Find the integral $\int_{}\sec^3x$ via u-substitution

Question

I already know that there are multiple answers of integrating $\int_{}\sec^3x$. My textbook uses an integration by parts approach and I also have seen a partial functions approach as well.

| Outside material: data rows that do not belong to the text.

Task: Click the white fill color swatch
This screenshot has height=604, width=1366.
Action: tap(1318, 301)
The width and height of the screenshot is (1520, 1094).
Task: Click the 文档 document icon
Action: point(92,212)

I stumbled upon this post and one of the users @N.S. posted an interesting approach that used substitution, but I wasn't able to work the problem out completely...Here is where I got to

$$\int_{} \sec^3(x) = \int \frac{1}{\cos^3x} * \frac{\cos(x)}{\cos(x)} = \int \frac{\cos(x)}{\cos^4(x)} = \int \frac{\cos(x)}{(1- \sin^2(x))^2}dx $$

Apply substitution with $u = \sin(x), du = \cos(x)$:

$$\int \frac{du}{(1-u^2)^2} = \int \frac{du}{1 - 2u^2 + u^4} = \frac{1}{\frac{2}{3}u^3 - \frac{u^5}{5}} $$

But this just seems wrong and nowhere close to the answer of $\frac{1}{2} (\sec(x) \tan(x) + ln| \sec(x) + \tan (x)|) + C$

Answer 1

Keep one cosine, and convert the others to sine. Then substutute $u = \sin x, du = \cos x\;dx$. \begin{align} \int \sec^3 x\;dx &= \int\frac{\cos x\;dx}{\cos^4 x} = \int\frac{\cos x\;dx}{\left(1-\sin^2 x\right)^2} \\&= \int \frac{du}{(1-u^2)^2} \end{align} so it is reduced to a rational function. All that was correct. But you did not integrate the rational function correctly. Perhaps use the method of partial fractions? $$ \frac{1}{(1-u)^2(1+u)^2} = \frac{1}{4(1+u)}+\frac{1}{4(1+u)^2} +\frac{1}{4(1-u)}+\frac{1}{4(1-u)^2} $$

Answer 2

How did you perform that final integration? It looks like you've assumed some nonexistent identity. Go with partial fractions (for $\frac{1}{1-u^2}$ first, then square it). You'll find $(\sec x+\tan x)^2=\frac{1+\sin x}{1-\sin x}$ useful.